Lo que la Kahya le contó de Humasha era totalmente diferente. Egocéntrica y perezosa, se quedaba durmiendo hasta el mediodía, si no se la despertaba bruscamente para que llevara a cabo sus tareas. Se comportaba además con altivez con sus compañeras de cuarto y, cuando se la provocaba, tenía una lengua cortante y viperina que nunca fallaba en dejar a sus adversarios sin saber qué decir. Aunque no tuviera el temperamento quejumbroso y combativo que tenía, el hecho de que su naturaleza era frágil hacía difícil el que pudiera adaptarse a la disciplina del harén. En cuanto a sus posibilidades de llegar a ser un día una de las favoritas, la Kahya opinaba que eran demasiado remotas como para que mereciera la pena hablar de ellas. La joven, aunque bastante atractiva, no era ni mucho menos una belleza deslumbradora.
A pesar de todo esto, Jaja continuó preocupándose por Humasha. Le pidió a la Kahya que fuera amable y comprensiva con ella, porque él estaba seguro de que, si se le daba una oportunidad, la muchacha se adaptaría bien a su posición. Le dejó asombrado su propia suposición cuando se oyó a sí mismo diciendo:
—Créeme, esta joven no tardará mucho en llegar al puesto más alto en el harén.
La Kahya no supo qué contestar y Jaja hizo como si no se diera cuenta de la expresión significativa que adoptaron sus ojos.
Humasha entró sigilosamente en la alcoba de Jaja.
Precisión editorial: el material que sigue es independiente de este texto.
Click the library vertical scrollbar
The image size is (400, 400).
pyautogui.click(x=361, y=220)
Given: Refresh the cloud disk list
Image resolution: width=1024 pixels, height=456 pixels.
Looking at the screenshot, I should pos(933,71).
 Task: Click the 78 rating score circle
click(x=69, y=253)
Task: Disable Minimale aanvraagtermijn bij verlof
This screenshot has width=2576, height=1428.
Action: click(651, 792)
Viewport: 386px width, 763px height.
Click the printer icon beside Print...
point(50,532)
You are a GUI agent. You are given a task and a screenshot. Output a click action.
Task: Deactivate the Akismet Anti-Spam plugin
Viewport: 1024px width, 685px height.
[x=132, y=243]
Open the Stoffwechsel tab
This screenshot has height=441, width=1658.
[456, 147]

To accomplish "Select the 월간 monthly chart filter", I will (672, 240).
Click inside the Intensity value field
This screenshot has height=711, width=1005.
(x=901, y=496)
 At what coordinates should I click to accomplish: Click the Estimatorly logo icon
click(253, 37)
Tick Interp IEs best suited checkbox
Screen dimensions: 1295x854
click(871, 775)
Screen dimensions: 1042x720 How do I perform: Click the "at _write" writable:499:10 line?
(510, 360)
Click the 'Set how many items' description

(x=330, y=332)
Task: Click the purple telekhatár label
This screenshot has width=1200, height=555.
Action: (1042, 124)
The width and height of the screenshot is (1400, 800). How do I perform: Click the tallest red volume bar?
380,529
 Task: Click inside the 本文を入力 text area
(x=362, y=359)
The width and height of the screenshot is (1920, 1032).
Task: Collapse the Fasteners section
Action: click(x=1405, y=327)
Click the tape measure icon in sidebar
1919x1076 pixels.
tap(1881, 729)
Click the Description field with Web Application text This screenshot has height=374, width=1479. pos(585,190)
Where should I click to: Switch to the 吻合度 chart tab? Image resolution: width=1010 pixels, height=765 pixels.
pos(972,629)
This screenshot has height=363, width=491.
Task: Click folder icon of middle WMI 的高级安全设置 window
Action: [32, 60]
No era todavía de noche pero el estrecho patio de los eunucos estaba ya en la penumbra a causa del color plomizo del cielo y la densa niebla que cubría Estambul después de toda una semana de lluvia incesante.
Jaja estaba absorto en la lectura del
Ghazal
de un Hafiz, preguntándose si debía atribuir un significado puramente místico a la exuberante poesía o tratarla como un paradigma de amor sensual. El brillante simbolismo aceptaba ambas interpretaciones. Él se inclinaba hacia la mística, aunque sabía que la mayoría de los maestros Sufi consideraba el amor humano como un paso hacia el amor de Dios. No se dio cuenta de la presencia de la joven hasta que el tufillo de su perfume le llegó a las aletas de la nariz.